Steve Gladfelter/VAS

Leroy Sims hugs fiancee and fellow medical student Melissa Enriquez after learning that they'll do their residencies in Los Angeles.

“Everyone will be hearing within minutes of each other,” said Philip Pizzo, MD, dean of the medical school, as he addressed the nervous crowd just before the envelopes were distributed. “In about 15 minutes, everyone will be very, very happy. But don’t forget you still have to graduate.”
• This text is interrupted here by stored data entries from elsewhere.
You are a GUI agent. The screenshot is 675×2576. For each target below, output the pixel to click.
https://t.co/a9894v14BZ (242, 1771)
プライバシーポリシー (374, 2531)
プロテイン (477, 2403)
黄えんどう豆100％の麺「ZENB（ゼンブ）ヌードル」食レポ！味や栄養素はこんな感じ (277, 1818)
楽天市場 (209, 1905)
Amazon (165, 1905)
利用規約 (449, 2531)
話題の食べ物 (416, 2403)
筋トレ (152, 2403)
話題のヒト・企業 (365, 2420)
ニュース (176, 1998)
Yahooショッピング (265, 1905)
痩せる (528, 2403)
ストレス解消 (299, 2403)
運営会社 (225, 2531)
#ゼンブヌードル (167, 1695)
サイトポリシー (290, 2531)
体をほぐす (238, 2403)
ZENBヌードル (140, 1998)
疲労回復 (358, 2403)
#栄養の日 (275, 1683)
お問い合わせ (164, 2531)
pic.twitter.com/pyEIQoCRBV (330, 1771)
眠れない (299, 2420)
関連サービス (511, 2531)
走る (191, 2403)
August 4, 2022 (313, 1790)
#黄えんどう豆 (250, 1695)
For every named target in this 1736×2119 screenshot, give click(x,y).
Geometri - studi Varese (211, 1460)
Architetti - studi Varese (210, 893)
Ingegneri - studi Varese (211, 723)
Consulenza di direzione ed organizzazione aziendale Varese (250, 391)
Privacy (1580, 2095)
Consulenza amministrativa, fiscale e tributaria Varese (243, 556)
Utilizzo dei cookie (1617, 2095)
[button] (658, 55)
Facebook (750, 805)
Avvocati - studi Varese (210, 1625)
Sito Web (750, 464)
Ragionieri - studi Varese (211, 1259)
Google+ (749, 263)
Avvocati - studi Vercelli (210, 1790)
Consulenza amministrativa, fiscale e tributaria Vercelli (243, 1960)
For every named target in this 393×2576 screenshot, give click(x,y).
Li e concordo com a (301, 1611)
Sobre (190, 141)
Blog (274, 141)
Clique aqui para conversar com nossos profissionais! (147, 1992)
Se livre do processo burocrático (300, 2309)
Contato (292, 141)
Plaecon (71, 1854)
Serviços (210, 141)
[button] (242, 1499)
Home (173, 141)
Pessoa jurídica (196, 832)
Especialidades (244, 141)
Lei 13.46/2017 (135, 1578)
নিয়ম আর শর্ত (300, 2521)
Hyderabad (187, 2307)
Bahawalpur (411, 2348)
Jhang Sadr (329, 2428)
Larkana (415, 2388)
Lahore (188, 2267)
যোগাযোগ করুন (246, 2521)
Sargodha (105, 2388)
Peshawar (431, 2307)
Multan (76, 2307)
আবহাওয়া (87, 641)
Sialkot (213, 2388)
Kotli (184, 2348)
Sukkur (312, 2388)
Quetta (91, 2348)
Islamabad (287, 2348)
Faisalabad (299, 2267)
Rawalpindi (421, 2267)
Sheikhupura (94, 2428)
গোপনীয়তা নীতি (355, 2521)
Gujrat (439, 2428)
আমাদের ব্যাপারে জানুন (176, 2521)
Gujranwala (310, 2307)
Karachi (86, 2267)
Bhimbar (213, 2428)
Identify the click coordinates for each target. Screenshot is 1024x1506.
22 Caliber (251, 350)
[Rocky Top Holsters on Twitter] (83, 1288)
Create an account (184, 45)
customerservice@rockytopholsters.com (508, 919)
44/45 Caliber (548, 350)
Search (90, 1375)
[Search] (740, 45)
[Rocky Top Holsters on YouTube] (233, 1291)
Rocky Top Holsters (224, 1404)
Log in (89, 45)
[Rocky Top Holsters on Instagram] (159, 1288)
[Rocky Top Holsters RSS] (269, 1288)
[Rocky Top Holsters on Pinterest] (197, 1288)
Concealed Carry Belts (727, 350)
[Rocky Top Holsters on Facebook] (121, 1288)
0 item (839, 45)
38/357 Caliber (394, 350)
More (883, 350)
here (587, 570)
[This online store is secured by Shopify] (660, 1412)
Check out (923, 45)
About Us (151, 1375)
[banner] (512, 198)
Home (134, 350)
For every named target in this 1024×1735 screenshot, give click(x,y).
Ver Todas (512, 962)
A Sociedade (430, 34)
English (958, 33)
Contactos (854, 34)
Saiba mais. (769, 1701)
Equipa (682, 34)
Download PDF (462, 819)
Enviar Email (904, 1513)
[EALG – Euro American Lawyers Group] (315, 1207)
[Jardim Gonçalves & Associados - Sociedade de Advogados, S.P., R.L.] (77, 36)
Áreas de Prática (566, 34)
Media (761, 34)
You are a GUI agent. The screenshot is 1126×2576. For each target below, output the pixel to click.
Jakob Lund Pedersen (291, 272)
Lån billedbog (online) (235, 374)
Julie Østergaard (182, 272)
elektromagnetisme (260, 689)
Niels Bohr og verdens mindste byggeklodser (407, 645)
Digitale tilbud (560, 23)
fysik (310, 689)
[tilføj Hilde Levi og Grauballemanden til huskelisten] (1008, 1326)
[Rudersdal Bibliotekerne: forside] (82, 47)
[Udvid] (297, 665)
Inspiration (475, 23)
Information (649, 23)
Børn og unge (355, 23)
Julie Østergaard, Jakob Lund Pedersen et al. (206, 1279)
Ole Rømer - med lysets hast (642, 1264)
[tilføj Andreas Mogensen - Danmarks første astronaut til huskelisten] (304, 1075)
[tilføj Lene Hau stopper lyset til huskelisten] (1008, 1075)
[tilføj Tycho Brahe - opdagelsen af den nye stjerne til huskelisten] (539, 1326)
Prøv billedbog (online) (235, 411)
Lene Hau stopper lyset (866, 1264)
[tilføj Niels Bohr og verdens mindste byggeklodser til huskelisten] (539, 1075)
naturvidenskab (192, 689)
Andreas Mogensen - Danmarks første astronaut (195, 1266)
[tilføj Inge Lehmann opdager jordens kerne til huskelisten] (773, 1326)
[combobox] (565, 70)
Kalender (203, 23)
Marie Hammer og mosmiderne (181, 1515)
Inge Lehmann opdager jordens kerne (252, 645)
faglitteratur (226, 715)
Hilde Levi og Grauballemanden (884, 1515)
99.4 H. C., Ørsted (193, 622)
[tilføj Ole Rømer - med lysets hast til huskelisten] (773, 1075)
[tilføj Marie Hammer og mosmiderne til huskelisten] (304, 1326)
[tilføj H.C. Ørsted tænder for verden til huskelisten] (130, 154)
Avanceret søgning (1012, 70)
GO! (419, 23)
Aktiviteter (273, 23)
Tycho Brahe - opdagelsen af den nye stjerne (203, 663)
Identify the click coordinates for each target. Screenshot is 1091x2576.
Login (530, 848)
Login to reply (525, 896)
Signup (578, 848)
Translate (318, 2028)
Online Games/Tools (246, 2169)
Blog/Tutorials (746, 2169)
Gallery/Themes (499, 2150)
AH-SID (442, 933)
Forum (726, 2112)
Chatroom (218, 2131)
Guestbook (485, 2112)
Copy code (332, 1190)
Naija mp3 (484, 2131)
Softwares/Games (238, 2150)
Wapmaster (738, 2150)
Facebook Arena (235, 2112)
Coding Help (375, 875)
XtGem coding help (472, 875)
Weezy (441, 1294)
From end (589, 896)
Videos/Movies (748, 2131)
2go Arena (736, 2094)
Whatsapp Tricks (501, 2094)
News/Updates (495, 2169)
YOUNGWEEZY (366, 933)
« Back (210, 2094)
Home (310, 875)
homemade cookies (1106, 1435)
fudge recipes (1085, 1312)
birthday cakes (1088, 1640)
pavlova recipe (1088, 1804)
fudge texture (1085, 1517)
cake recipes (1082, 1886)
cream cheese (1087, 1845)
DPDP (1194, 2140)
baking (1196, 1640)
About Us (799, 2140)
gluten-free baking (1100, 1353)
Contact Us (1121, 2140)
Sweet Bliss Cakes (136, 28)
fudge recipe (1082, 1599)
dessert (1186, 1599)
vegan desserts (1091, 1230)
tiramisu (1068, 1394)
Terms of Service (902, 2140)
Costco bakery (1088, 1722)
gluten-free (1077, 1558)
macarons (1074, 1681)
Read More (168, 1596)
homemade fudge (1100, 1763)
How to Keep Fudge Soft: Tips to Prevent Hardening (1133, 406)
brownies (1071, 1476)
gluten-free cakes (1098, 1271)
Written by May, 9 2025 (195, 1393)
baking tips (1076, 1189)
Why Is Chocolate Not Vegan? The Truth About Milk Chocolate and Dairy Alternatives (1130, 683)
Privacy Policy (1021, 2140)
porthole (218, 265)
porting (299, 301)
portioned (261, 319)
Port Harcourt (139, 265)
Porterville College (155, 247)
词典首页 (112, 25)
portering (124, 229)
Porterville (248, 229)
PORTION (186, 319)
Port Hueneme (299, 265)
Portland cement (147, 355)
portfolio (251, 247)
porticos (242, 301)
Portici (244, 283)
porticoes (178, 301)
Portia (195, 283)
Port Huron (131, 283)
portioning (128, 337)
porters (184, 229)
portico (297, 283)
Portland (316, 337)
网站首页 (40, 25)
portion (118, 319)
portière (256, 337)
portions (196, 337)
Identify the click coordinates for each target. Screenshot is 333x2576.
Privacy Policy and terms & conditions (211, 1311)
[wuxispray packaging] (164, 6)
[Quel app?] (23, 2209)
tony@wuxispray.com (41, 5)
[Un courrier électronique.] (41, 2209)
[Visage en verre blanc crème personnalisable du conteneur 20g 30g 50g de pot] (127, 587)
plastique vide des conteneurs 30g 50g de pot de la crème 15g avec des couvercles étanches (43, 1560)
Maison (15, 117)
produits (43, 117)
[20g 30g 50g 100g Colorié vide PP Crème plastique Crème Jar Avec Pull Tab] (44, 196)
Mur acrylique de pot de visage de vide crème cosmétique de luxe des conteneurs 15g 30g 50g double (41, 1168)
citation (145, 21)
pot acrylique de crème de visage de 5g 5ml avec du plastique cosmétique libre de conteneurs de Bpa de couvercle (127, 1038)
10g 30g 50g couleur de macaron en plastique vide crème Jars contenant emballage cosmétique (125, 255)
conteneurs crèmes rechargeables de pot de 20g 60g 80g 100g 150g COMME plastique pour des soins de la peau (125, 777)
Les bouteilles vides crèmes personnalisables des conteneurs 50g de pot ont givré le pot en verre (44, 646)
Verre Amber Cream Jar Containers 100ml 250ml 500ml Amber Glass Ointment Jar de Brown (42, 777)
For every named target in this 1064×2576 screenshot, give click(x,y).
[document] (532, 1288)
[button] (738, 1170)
This year, 17,000 med students at U.S. schools, including 68 from Stanford, participated in the Match Day residency assignment process. The assignments are made by a nonprofit organization, the National Resident Matching Program, using a computer algorithm to align the choices of the applicants with those of the residency programs.

Medical student Melissa Enriquez had persuaded herself she wasn’t the slightest bit nervous right up until the moment she was handed the envelope.

Then she realized, “‘Oh my god, my future is in this envelope!’” she said. Hugging her fiance and fellow medical student Leroy Sims, she had just found out both of them would be headed to Los Angeles. She’ll be joining the radiology department at UCLA and Sims will be joining emergency medicine at Harbor UCLA. The two, who met in medical school, requested a couples’ match.

Steve Gladfelter/VAS
  Proud mom Ruth Edgerley smiles after reading her daughter Laura's "match" letter. Laura will be doing her residency at Stanford.

Across the room, similar dramas unfolded all over. “Oh my god, that was so exciting!” screamed medical student Laura Edgerley. She’d just found out she’d be joining the emergency medicine division at Stanford for her residency. Her parents were overwhelmed.

“She did it!” said her teary-eyed mother Ruth Edgerley as she hugged Laura’s father, Jim Edgerley.

Medical students started the match process last year, when they interviewed at different medical training programs. Then, in February, they submitted a ranked list of where they would like to go, while program administrators submitted their own ranked listings. Next, it was all a matter of mathematics as to who went where.

At Stanford this year, 85 percent of the students received one of their first three choices and 100 percent of the students who had geographic mobility matched at one of the elite training programs as ranked by U.S. News & World Report, said Neil Gesundheit, associate dean for advising.

The list of overachievers graduating from Stanford this year is long. Medical student and Olympic gymnast Amy Chow found out she’ll be starting her residency in the pediatrics department at Stanford. Chow, who competed in two Olympics, winning a gold medal in 1996 and a silver medal in 2000, said she’s found a new calling working with children.

Steve Gladfelter/VAS

Medical student Ashley Laird holds hands with her husband, Dan Arnold, at the Match Day ceremony.

Joshua Spanogle, who has written two medical thrillers including Isolation Ward while at the medical school, found out he’ll will be joining the dermatology department at the Mayo Clinic in Rochester, Minn.

And Sofia Meraz, mother and almost medical school graduate, is thrilled to be going home to Los Angeles to be near her parents.

“It was an exhausting process, emotionally draining,” said Meraz later in the day after the adrenaline of the morning’s festivities had faded. Meraz said starting a career as a family medicine physician is the culmination of a long-fought-for dream.

“No one in my family went to college,” Meraz said. “My parents didn’t speak any English. I helped take care of my dad at home. He has pretty advanced diabetes. That’s how I decided I wanted to become a doctor.”

At the end of the day, 3-year-old Cecilia, still excited about helping to open the envelope, told her mom, “I’m so proud of you!”